E gli artisti di Palermo non sono pure cittadini che pagano le tasse? no? non le pagano? non hanno diritto all'accoglienza?sono nemici? e nemici di chi? e perché nemici? dove siamo finiti ? nel cuore di una guerra civile? e la democrazia dov'è finita? quella democrazia costruita con il sangue dagli italiani,dov'è? ci dobbiamo ritrovare la svastica? io non ci sto.

Così come nemmeno ci sto ad essere nemica di qualcuno. Io non sono nemica di nessuno e non ho nemici.

Vorrei capire una cosa: si diventa nemici quando si pensa diversamente, ma la democrazia non era accoglienza della diversità? e invece, adesso ,siccome io non sono in linea con il pensiero vincente, sono un nemico e vado,cosa? messa in un gulag? Chi fa questo gioco con la cultura- che di per sé per essere vera deve esprimere un pensiero libero e spesso in controcorrente- "quello non lavora perché di una latata diversa", sta facendo innanzitutto un gioco profondamente antidemocratico che lede i principi della costituzione e, secondo, sta nascondendo tra gli artisti i talenti,favorendo alcuni, tra cui anche gente brava,bravissima ma nascondendo una grande fascia di pensiero e di espressione artistica della città.

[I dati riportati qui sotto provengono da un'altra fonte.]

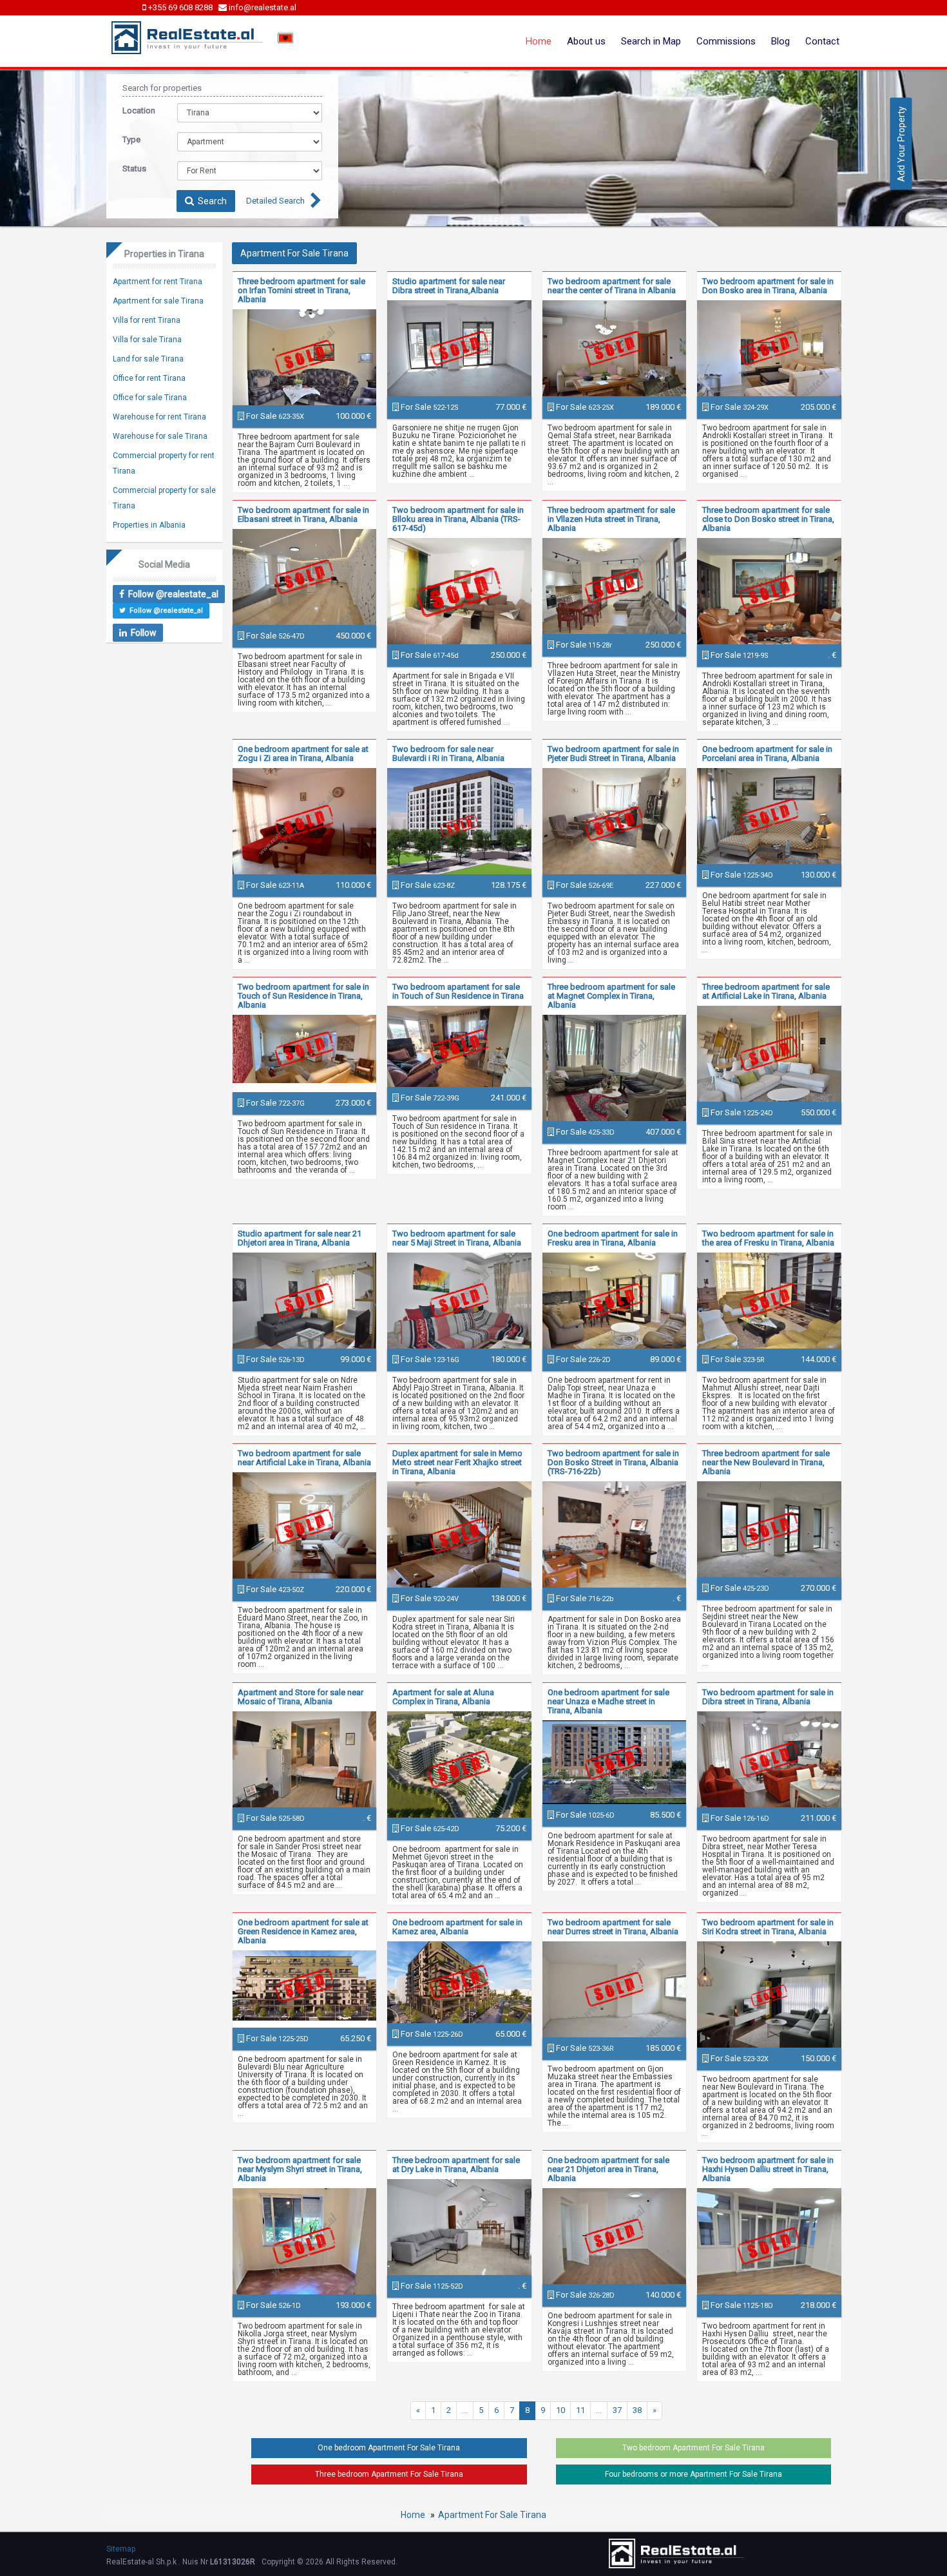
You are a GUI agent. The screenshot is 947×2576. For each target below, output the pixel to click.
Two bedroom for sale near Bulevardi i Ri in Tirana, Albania (448, 753)
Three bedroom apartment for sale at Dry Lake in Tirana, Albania (456, 2164)
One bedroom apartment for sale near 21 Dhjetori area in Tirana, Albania (608, 2169)
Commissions (726, 41)
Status (134, 168)
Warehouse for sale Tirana (160, 436)
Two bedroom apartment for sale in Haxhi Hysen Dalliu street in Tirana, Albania (768, 2169)
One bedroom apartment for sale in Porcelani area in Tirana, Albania (767, 753)
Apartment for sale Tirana (158, 300)
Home (538, 41)
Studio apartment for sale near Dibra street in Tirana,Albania (448, 285)
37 (617, 2410)
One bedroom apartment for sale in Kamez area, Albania (457, 1927)
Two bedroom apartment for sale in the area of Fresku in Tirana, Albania (768, 1238)
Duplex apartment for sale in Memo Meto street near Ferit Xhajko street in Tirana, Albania (457, 1462)
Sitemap (120, 2548)
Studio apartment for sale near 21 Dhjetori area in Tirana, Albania (299, 1238)
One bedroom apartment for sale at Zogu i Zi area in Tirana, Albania (303, 753)
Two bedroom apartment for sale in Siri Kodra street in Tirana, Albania (768, 1927)
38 (637, 2410)
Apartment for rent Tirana (157, 281)
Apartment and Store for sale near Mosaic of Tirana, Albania (300, 1696)
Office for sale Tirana (150, 397)
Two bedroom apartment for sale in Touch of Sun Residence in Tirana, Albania (303, 996)
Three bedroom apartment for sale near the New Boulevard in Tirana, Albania (766, 1462)
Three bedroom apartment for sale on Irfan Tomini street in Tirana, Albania (301, 290)
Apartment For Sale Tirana (492, 2515)
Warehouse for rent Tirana (159, 416)
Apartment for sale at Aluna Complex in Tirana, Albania (443, 1696)
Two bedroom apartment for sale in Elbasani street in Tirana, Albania (303, 514)
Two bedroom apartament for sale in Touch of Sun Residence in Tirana (458, 991)
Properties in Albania (149, 525)
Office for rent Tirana (149, 378)
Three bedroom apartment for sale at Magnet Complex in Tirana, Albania (611, 996)
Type (131, 139)
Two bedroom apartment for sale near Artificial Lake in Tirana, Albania (304, 1457)
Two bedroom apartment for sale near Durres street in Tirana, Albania (613, 1927)
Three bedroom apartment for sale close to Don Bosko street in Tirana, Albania (768, 519)
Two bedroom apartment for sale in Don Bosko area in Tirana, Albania (768, 285)
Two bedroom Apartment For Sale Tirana (693, 2447)
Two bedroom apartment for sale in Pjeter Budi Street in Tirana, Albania (613, 753)
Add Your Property (901, 143)
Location (138, 110)
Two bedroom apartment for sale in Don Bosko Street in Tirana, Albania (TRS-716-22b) (613, 1462)
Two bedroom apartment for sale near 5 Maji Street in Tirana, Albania (456, 1238)
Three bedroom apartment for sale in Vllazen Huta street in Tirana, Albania (611, 519)
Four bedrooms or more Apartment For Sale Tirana (693, 2474)
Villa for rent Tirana (146, 320)
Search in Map (651, 41)
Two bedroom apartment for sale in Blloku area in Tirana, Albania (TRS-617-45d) (458, 519)
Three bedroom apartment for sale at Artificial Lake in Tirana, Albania (766, 991)
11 (580, 2410)
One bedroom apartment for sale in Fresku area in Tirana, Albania (613, 1238)
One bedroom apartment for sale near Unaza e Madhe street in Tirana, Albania (608, 1701)
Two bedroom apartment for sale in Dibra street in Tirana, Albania (768, 1696)
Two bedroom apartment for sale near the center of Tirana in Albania (612, 285)
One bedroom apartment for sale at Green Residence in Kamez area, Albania (303, 1931)
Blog (780, 41)
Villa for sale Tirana (147, 339)
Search (210, 201)
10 (560, 2410)
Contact (822, 41)
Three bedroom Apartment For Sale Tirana (389, 2474)
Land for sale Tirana (148, 358)
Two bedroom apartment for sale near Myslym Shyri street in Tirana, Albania (300, 2169)
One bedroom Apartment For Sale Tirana (389, 2447)
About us (586, 41)
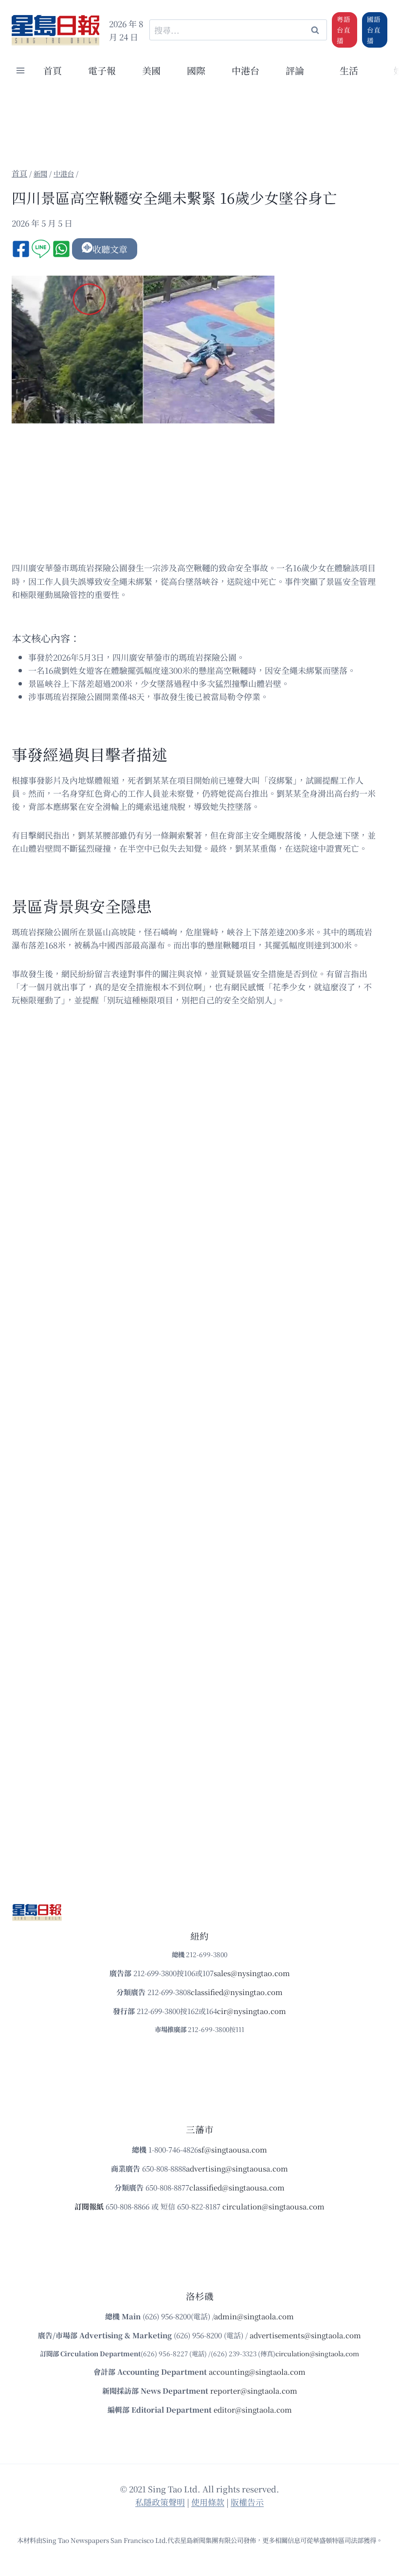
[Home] (19, 173)
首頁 (52, 70)
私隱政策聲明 (160, 2502)
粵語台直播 (343, 29)
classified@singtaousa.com (237, 2187)
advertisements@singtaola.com (305, 2335)
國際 (196, 70)
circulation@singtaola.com (317, 2353)
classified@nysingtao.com (237, 1992)
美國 (151, 70)
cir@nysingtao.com (251, 2011)
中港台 (245, 70)
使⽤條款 (207, 2502)
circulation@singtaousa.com (273, 2206)
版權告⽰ (247, 2502)
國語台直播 (374, 29)
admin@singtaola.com (254, 2316)
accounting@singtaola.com (257, 2371)
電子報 (102, 70)
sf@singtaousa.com (232, 2149)
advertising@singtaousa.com (237, 2168)
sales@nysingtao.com (252, 1973)
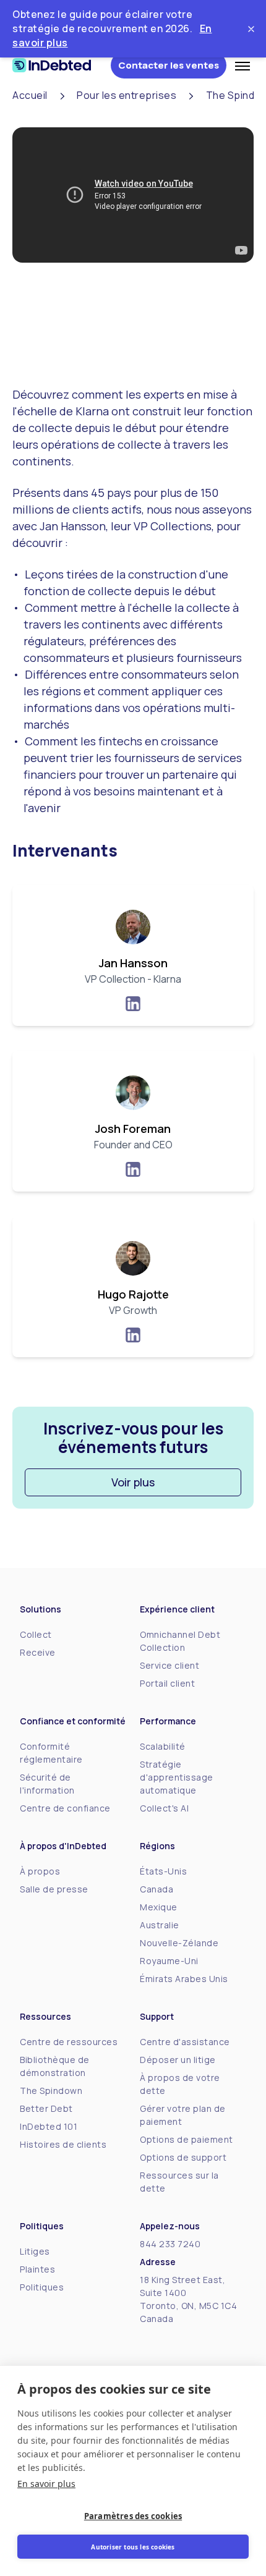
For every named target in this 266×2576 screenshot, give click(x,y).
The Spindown (51, 2090)
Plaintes (37, 2269)
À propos (40, 1871)
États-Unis (163, 1871)
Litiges (35, 2251)
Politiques (42, 2287)
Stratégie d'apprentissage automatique (176, 1777)
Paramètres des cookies (133, 2516)
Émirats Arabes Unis (184, 1979)
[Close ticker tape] (251, 29)
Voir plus (133, 1482)
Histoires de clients (63, 2144)
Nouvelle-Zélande (179, 1943)
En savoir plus (46, 2483)
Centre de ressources (69, 2042)
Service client (169, 1665)
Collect (36, 1634)
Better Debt (46, 2108)
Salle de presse (54, 1889)
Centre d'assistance (185, 2042)
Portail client (167, 1683)
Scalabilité (163, 1746)
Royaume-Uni (169, 1961)
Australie (159, 1925)
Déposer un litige (178, 2059)
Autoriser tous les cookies (132, 2547)
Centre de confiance (65, 1808)
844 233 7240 (170, 2244)
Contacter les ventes (168, 65)
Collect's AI (164, 1808)
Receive (38, 1652)
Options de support (183, 2157)
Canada (156, 1889)
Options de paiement (186, 2139)
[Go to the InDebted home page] (61, 65)
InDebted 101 (48, 2126)
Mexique (159, 1907)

Dobbiamo trovarci di nuovo a ragionare sull'uomo ad una dimensione? O possiamo permetterci una democrazia matura capace di confrontarsi con la diversità?certo il segnale che viene dal tristissimo saluto di Don Meli, dalla svastica,dal cantante a Falsomiele,e da tante piccole e silenziose esclusioni mi fa pensare al peggio.

Non è più tempo di scherzare, l'attacco ormai è arrivato veramente al cuore.Bisogna reagire e costruire una sana politica del dissenso,luoghi e pensiero,modi di essere che permettano ai cittadini di confrontarsi con la diversità dal pensiero dominante.

Mi rivolgo ai rappresentanti della sinistra,signori,dove siete? Onorevole Orlando si trova il tempo, tra un film e l'altro, di occuparsi di noi che l'abbiamo votato e le abbiamo fatto avere quel bel posto al parlamento? Signori onorevoli,consiglieri comunali,cortesemente vi fate avanti? fate rispettare la democrazia? e magari togliere la svastica dalle strade di Palermo?